Unlike Gram-positive bacteria, which are largely protected from direct lysis by their thick
peptidoglycan cell walls and rely heavily on opsonization (C3b) for phagocytic clearance,
Neisseria are uniquely susceptible to the pore-forming action of the MAC.
In patients deficient in early complement components (like C3), susceptibility to infection is
broad, covering all encapsulated bacteria (pneumococcus, Haemophilus, etc.) because
opsonization is the primary failure. In contrast, patients lacking C5, C6, C7, C8, or C9 can still
opsonize bacteria via C3b generated by the early pathways. This opsonization is sufficient to
control most pathogens, but it is insufficient to fully clear Neisseria, which requires direct
bacteriolysis. Consequently, the clinical phenotype is remarkably narrow: recurrent, severe, and
often disseminated Neisseria infections.
Critique of Distractors:
●​ A) C1 inhibitor: Deficiency leads to Hereditary Angioedema (HAE), a disorder of
unregulated bradykinin production resulting in episodic swelling, not immunodeficiency.
●​ B) C3: As the central hub of the complement system, C3 deficiency is catastrophic. It
results in severe, recurrent infections with all encapsulated bacteria and is strongly
associated with immune complex diseases (like SLE) because C3b is required to
solubilize and clear antigen-antibody complexes. The phenotype is far more severe than
the "Neisseria-only" presentation described.

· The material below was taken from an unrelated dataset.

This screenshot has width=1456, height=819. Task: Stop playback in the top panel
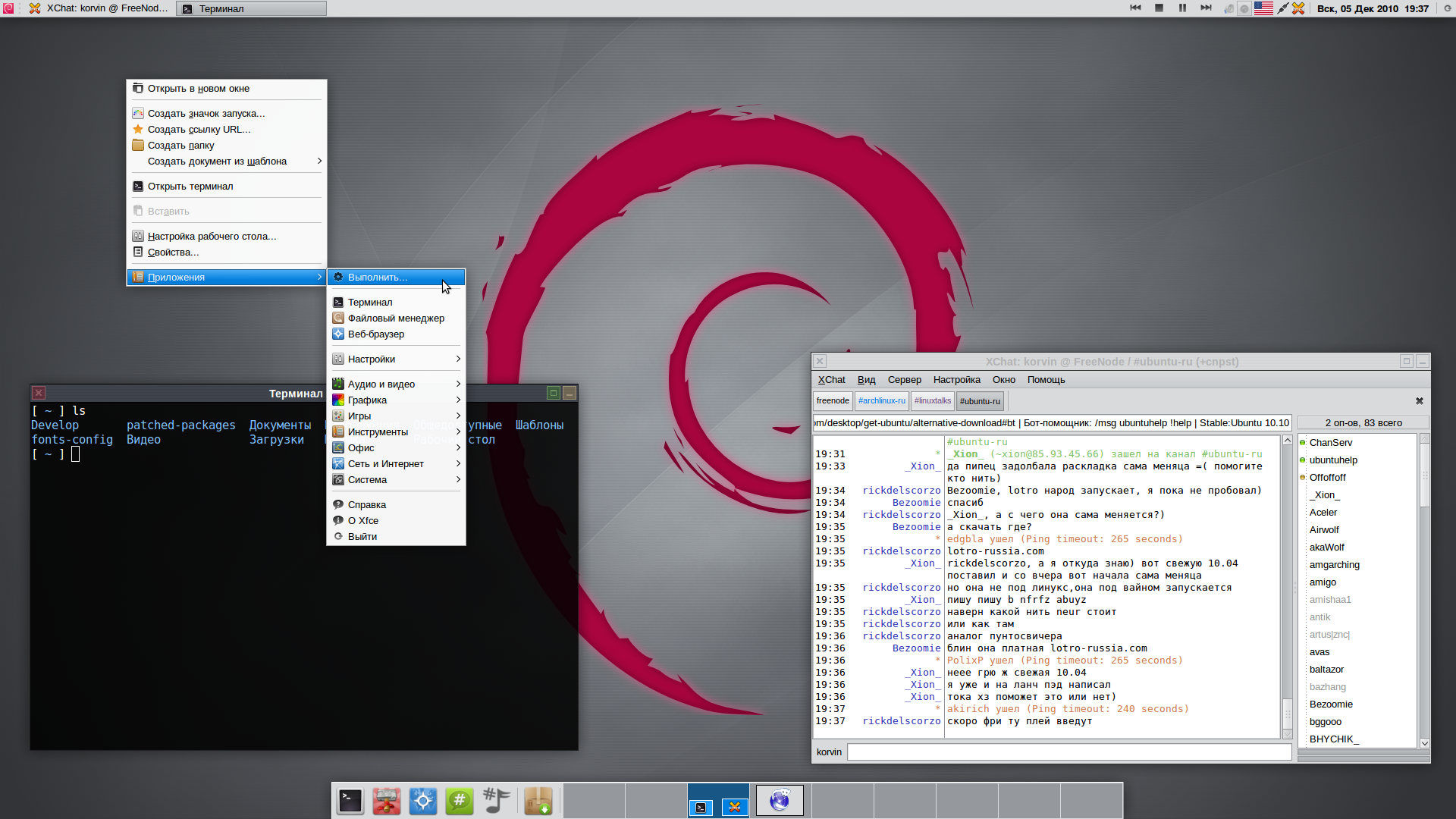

●​ D) Factor D: This serine protease is essential for the Alternative Pathway. Its deficiency is
extremely rare and, while increasing susceptibility to encapsulated bacteria, does not
present with the specific MAC-related Neisseria predilection seen in terminal defects.
●​ E) Mannose-binding lectin (MBL): MBL deficiency is a common genetic polymorphism.